Маканин целиком поддерживает абсолютную оппозиционность своего Петровича (сравним высказывания героя с маканинским эссе «Квази»); в персонажах Гандлевского не один критик узнал «своих» – членов литературного сообщества своего поколения; произведения Кочергина основаны на реальных событиях из жизни автора, и в порыве писательской откровенности его герой даже получает имя «Илья»; что же до Сенчина, то, как мы увидим, подробная автобиографичность стала злым роком его художественного мира.
Речь идет даже не о буквальной автобиографичности, а о мировоззренческой автопортретности, символическом выражении автором своих духовных принципов и достижений в образе героя. «Неужели действительно ушел предмет, утрачен как факт обладатель личностного самосознания – и общество превратилось в сумму технологий? … Или, может, причина лишь в своеобразии современной писательской среды? И это сам писатель выписался из интеллигенции?» – Е. Ермолин в упомянутой статье «Идеалисты» диагностирует кризисное настроение современной литературы, по видимости разочаровавшейся в вечных ценностях и в самой себе, как отражение внутреннего духовного упадка самих литераторов. В этом смысле идейно и/или биографически близкие своим создателям герои Маканина, Гандлевского и Сенчина могут быть восприняты как прямые свидетели духовного неблагополучия современного писательского миро– и самоощущения.
Во всех указанных произведениях рассматриваются отношения человеческого «я» и мира, или, мельче, «я» и общества, или, уже, «я» и литературной общественности. Это понятно и неизбежно. Ведь «я» родится, когда человек заметит мир. «Я» – это явь мира и проявленность человека в нем. С точки зрения развития литературы, не только личность автора нуждается в прояснении, но и сам мир должен стать ясным в глазах писателя. В слове «мировоззрение» два корня – бытие нуждается в двух началах: во взирающем и ищущем человеке – и циклично повертывающемся вокруг своей оси мире (когда ни взглянешь – никаких новостей под солнцем ). Провозглашенный молодыми «новый реализм» – это их новое внимание к реальности, обострившаяся чуткость к мировым ветрам и течениям.

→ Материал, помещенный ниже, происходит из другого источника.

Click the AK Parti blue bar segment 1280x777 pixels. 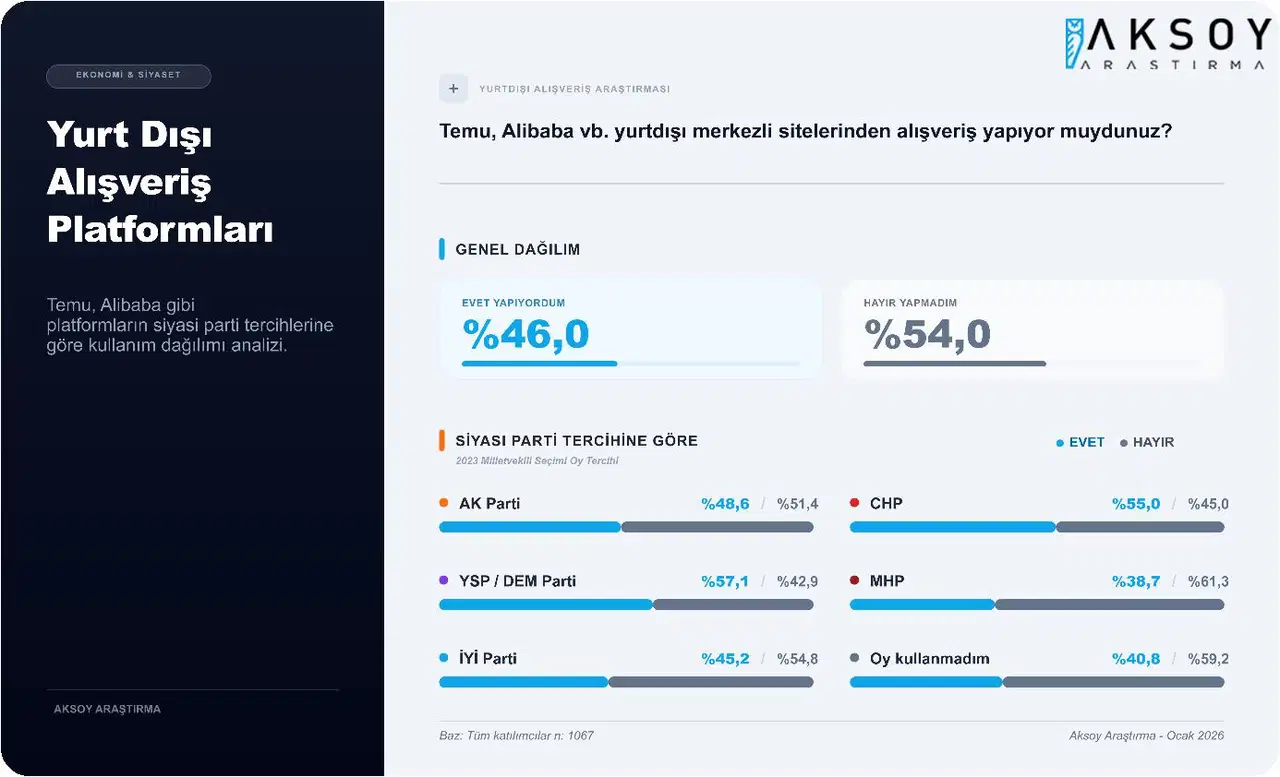point(530,527)
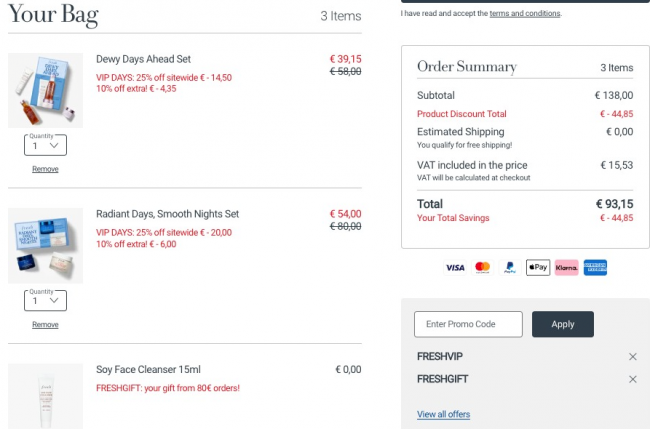Image resolution: width=650 pixels, height=429 pixels.
Task: Remove Dewy Days Ahead Set from bag
Action: coord(45,169)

Отношения «я» и мира отражены в рассматриваемых нами произведениях на нескольких уровнях. Показательно и похвально для Кочергина, что именно у него дан полный набор оппозиций личного и внеличного. Назовем их «Я» и обыденность: потасовка героя с повседневностью, противостояние хищным законам мирской необходимости («Алтынай» и повесть «Помощник китайца»). «Я» и используемый мною мир (ключевой образ – «зеркальный пузырь» из рассказа «Потенциальный покупатель»: «Я читал, что каждый из нас всю свою жизнь сидит в таком пузыре с зеркальными стенками и на что ни поглядит – видит самого себя, в смысле свое отражение. Глядишь, например, на медведя и видишь не медведя, а дикого зверя, который может тебя убить, смотришь на симпатичную девочку и думаешь, как было бы приятно ей ножки раздвинуть. Не их видишь, а, скорее, себя самого на девочке или под медведем…») – в этой оппозиции человек предстает как «юзер», то есть пользователь. Он подминает под себя реальность и рвет ее на сладкие доли, не замечая, что это его самого теснит и терзает слепая жадность, бредущая за поводырем-тщеславием. «Я» и мир – в рассказе «Волки» герой Кочергина впервые замечает мироздание. Его ночной таежный ужас перед заглатывающим уютную дневную реальность хаосом мира – настоящий прорыв по сравнению с меленькими страхами безденежья, безбабья и бесславья у героев Гандлевского, Маканина и Сенчина. Наконец, испытание личности тщеславием, оппозиция истинного жизненного пути – и иллюзорного, обществом навязанного «я» («Помощник китайца», «Рекламные дни»). Общепринятое модное «я» – главный соблазн в современном обществе обсосаной рекламной мечты и сусальных жизненных стандартов.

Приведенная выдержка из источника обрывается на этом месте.